【イムラヴァ:二部】三章:悪魔と狐-7
「テネンナムから発ったばかりでして。これからユータルスに、薬を届けに参るんです」
「お前、薬屋か?」背後からもう一人が聞いた。とてもそうは見えないと言いたげだ。
「いいえ、薬屋じゃありません。テネンナムでパン屋の奉公人をやってるんですが、ユータルスに親戚があるもんでね。春の一ヶ月だけお休みをもらって、毎年あすこへいくんですよ。姪っ子がほしがる薬を持ってね」アランは背嚢に手を突っ込んでそこの方を漁った。何かめぼしい小道具が手に触れてくれますようにと必死に念じていた。すると――あった!作り話の才能があるな、と、自分で思った。
「これですよ、月の物が重い時に効くんで。奥さんにご所望ならおわけしますよ」アランは、一年前にもらった、しなびた薬草の入った革袋を見せた。
「そんなものはいらん、しまえ」青白い顔の男はどうでも良いと手を振った。そうだろうとも、あんたに女房が居るとは思えないもんな。
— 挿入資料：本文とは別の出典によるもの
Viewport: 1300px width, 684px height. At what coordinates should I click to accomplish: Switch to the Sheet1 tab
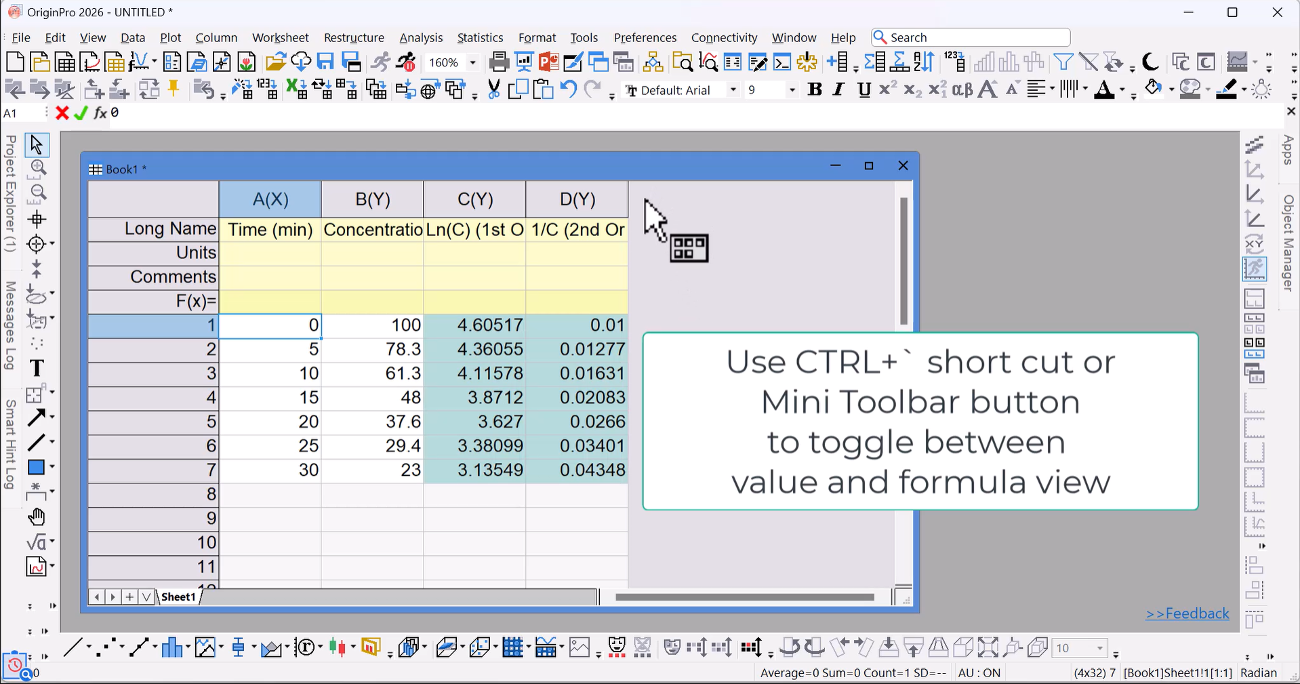pyautogui.click(x=178, y=597)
「聞きたいことがあってな」青白い男は言った。「このあたりで、狐の顔をした悪魔を見なかったか?」
「狐の?さあ……」なるほど、じゃあ、あの怪傑は旨く逃げおおせたわけだ。おまけに、2人の審問官を伸した自分の捜索にまでは手が回らないと見た。
「ああ、身体は人間、顔は狐の悪魔だ。テネンナムでも最近騒ぎがあったがな」
「さあ……見ませんねえ」
「貴様、ユータルスに親戚があると言ったな。その家の名前は?」背後の男がいきなり聞き、アランののんきな表情は凍り付いた。
「どうした、早く答えんか」青白い男が不安げにせっついた。嘘が露呈したことは、自分が一番よく分かっている。作り話をして、立ち入った質問で返されたら、まず望みはない。答えられずにいると、男は更に言った。声に若干の優越感が滲んでいる。
「私はユータルスの出だが、そんな家族が居るという話は聞かんぞ」
ユータルスから異端審問官が?アランは何故かそちらの方に強い失望を覚えた。事態を把握した青白い男が、思い出したように表情を引き締め、剣に手を掛けた。
「貴様、何者だ?」
万事休す、アランは手に持っていた背嚢を中身ごと背後の男に放り投げた。2頭の馬が驚いて竿立ちになる。アランは馬の足下をくぐって、一目散に掛けだした。
問題は偽名じゃない。アランは思った。作り話のうまさでもない、運だ。
「この!」審問官の悪態が聞こえる。次いで、小さな蹄の音と、嘶き。それから、馬の足音はどんどん大きくなる。いや、あれは足音じゃなくて、自分の心臓の音か?それならこんなに大きく聞こえるはずはない。アランは手足がちぎれてしまうかと思うほど精一杯走った。しんみりと朝の空気を楽しんでいたあの平穏な時間は消え去り、同じ匂いのする大気の中で、彼女は今、命を賭けて走っていた。鞭の音が聞こえる――馬2頭分の足音と、人2人分の罵声と、自分の息づかいが、ごちゃ混ぜになって聞こえてくる。視界が霞む――アランは目を閉じて、がむしゃらに走りまくった。
「あんれまあ」
全くその場にそぐわない、間の抜けた声がしたので、はっと顔を上げた。しかし、何かが目に飛び込んでくる前に、アランの顔面が硬いもの――壁か?そんな事はあり得ないが――に激突した。恐ろしげな蹄の音が、背後で多々良を踏んで止まった。くらくらする頭をどうにか押さえつけて見回すと、自分がぶつかったのは、テネンナムで見かけたあの人形劇の屋台だった。車輪の着いた移動式の屋台は今、馬に繋がれていた。「おんやまあ」の台詞の主はどうやら、馭者席に座っている背の曲がった老人らしい。振り向けば、今にもつかみかかってきそうな審問官が、馬を下りてこちらに向かってこようとしているところだった。